=== Section Start ===
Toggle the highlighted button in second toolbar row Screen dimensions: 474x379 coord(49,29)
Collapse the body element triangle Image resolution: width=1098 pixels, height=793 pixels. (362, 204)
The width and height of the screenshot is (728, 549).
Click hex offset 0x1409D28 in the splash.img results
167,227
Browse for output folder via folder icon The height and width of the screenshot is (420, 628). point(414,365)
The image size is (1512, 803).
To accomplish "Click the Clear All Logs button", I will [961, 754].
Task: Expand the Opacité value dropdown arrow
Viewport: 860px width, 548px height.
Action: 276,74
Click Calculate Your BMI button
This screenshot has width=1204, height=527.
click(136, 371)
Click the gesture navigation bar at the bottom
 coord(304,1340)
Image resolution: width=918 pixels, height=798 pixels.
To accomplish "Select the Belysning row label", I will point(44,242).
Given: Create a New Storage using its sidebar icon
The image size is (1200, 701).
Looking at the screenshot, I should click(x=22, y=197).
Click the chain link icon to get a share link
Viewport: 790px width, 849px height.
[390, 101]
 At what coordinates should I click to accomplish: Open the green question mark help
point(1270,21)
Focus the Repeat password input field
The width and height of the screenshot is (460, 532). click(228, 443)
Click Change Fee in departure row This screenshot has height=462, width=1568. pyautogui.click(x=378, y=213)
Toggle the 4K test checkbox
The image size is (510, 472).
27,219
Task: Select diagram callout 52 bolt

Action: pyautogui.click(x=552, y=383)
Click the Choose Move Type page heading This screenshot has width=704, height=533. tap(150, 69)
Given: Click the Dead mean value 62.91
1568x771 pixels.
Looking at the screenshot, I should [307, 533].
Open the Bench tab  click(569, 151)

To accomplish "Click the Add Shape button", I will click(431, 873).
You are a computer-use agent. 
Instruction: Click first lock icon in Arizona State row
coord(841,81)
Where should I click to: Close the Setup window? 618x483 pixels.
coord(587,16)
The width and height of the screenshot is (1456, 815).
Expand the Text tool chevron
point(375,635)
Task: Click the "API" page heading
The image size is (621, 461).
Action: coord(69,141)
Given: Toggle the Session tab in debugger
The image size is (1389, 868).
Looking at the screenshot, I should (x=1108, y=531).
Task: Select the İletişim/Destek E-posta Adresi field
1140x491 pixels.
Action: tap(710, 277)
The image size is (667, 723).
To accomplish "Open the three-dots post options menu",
=== Section End ===
*WHAT THE EXERCISE ASKS*: Go through the material above, and wherever a line holds the word "Given", copy it.

*ANSWER TO THIS EXERCISE*:
Given: Create a New Storage using its sidebar icon
Given: Click the Dead mean value 62.91
Given: Toggle the Session tab in debugger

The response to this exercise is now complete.